Avast! is removing winword.exe Win32:Evo-gen [susp], false positive

[beedub]

Help! Avast!, which i think is great, keeps removing Winword.exe as a Win32:Evo-gen [susp] but if i restore it and scan it, it is clean. It is the 1999 version. right from the disc - it's clean also. how can i restore it? never had this problem before, have submitted it etc. Need my Word program!

[GeoffL]

For info, I have the same problem with my wife's netbook (Asus Eee PC running Win XP Home). We have Word 2000 and have used this for years without issue until the latest Avast definition update.

I can't find a way of excluding Word from on-demand checking (and not sure I'd want to anyway, since Word macros are a major malware vector). So, for the time being, I've switched my wife to Open Office as that can do just about everything she needs Word for anyway. I've reported the false positive, so hopefully Avast will resolve the issue. In the meantime, we'll just have to continue using Open Office or switch to another AV solution.

[Pondus]

when you have the file in chest....right click and upload to avast lab as false positive
you may add a link to this topic in case they reply

[GeoffL]

I hope what I infer from your post is incorrect as that would imply a major UI failure for Avast. As I understand it, I've already reported the false positive. Here's what I did:

• Following the first warning, I uninstalled Office 2000 from my wife's machine, removed the associated registry hives, and deleted the Microsoft Office folder in Program Files.
• Rebooted the computer then carried out a fresh install from the original CD.
• Tried to launch Word, only to get the same Avast warning.
• Clicked the link in the warning to report the false positive, and followed on-screen prompts to submit.

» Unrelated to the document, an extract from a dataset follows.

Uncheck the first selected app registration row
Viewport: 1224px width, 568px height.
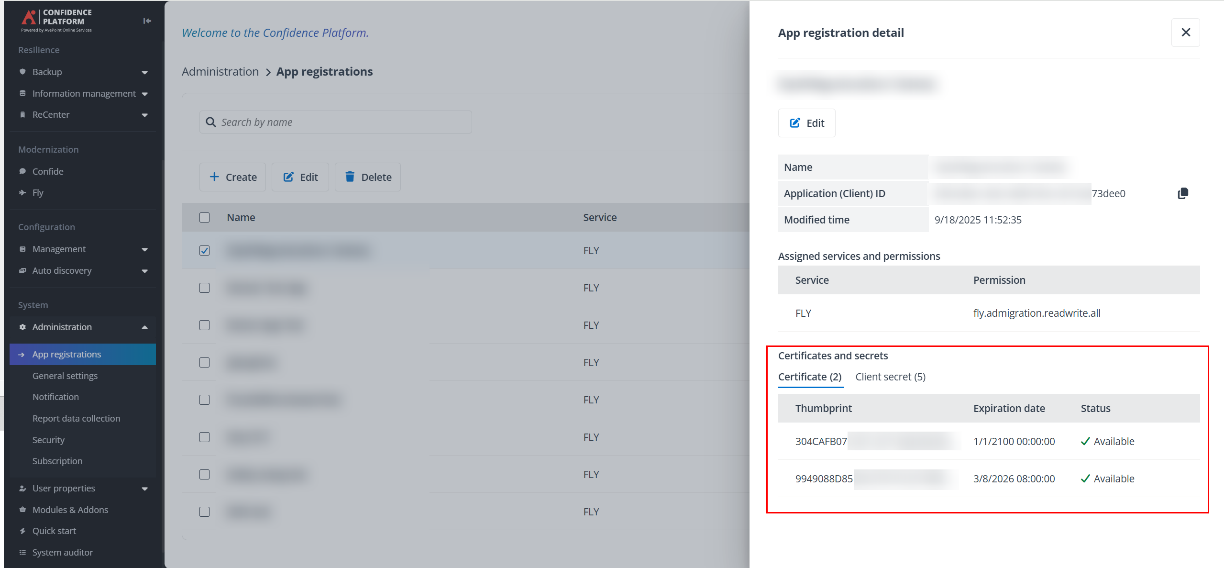205,251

Do I also need to right-click and upload the file to the Avast lab? Or is what I've done sufficient?

TIA,

Geoff

[Pondus]

Do I also need to right-click and upload the file to the Avast lab? Or is what I've done sufficient?

should be ok..... but if file is already in chest, you have the option to do it from there


avast! 7.x: Using the Virus Chest
https://support.avast.com/index.php?_m=knowledgebase&_a=viewarticle&kbarticleid=1406

[beedub]

i removed various recent trial programs that were not needed and restored to 1 week ago- it seems ok now.

[GeoffL]

I'd be interested to know whether it stays that way as I suspect that by restoring to a week ago you might have removed the Avast change that started off the whole issue. If so, that issue is likely to return when Avast auto-updates itself (and hence reinstates what caused the FP in the first place).

[ChrisB]

Sorry, didn't spot this (searched for Word not winword) and started another thread for the same problem. An upgrade from avast 7.0.1466 to avast 8.0.1483 & reboot had no effect, but I then installed the latest Windows Updates, rebooted again and the problem has gone; Word runs normally.

Not sure what the important change was, it could be that the virus definitions updated at reboot included a fix following your report.

Chris

[GeoffL]

We went out for a few hours and, when we came back, my wife opened Word. No Avast warning appeared, so I assume that the FP reports have been acted upon and the fix rolled out. That's what I call speedy service!

[minimalist]

Following the advice on this thread, I updated from avast 7.0.1466 to avast 8.0.1483 and I have installed the latest Windows updates.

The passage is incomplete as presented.